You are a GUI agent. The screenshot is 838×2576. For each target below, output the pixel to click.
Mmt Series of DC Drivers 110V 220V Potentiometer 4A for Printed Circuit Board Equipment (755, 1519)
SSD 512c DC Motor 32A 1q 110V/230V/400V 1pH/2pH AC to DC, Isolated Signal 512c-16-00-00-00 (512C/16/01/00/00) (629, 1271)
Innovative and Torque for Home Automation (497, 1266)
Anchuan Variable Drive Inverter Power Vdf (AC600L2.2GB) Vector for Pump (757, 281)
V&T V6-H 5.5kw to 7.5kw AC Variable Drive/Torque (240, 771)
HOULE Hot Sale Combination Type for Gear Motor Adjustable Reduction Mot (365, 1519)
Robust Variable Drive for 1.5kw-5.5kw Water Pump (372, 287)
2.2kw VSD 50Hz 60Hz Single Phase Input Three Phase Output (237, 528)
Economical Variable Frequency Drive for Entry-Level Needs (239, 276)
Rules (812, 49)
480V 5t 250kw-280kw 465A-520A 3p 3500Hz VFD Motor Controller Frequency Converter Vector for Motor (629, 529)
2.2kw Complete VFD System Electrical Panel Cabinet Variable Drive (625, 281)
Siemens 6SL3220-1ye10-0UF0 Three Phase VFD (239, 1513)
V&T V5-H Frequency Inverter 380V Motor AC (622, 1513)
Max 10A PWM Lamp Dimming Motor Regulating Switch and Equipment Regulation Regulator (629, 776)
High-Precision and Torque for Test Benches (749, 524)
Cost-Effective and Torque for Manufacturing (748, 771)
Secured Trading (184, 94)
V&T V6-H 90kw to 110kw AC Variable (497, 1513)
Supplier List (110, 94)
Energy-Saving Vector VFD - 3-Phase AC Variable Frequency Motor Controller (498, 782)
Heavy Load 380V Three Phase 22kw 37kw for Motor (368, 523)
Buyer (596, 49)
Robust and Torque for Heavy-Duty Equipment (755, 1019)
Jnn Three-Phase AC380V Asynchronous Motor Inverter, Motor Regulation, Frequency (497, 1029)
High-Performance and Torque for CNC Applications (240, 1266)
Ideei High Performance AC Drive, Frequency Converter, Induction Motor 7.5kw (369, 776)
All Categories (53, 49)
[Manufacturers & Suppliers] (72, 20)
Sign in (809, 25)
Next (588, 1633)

※

◆ **Exercise prompt**
Reproduce the records above exactly, from the first line to the line that holds "Anchuan Variable Drive", inclusive, and omit everything after it.

◆ **Solution below**
You are a GUI agent. The screenshot is 838×2576. For each target below, output the pixel to click.
Mmt Series of DC Drivers 110V 220V Potentiometer 4A for Printed Circuit Board Equipment (755, 1519)
SSD 512c DC Motor 32A 1q 110V/230V/400V 1pH/2pH AC to DC, Isolated Signal 512c-16-00-00-00 (512C/16/01/00/00) (629, 1271)
Innovative and Torque for Home Automation (497, 1266)
Anchuan Variable Drive Inverter Power Vdf (AC600L2.2GB) Vector for Pump (757, 281)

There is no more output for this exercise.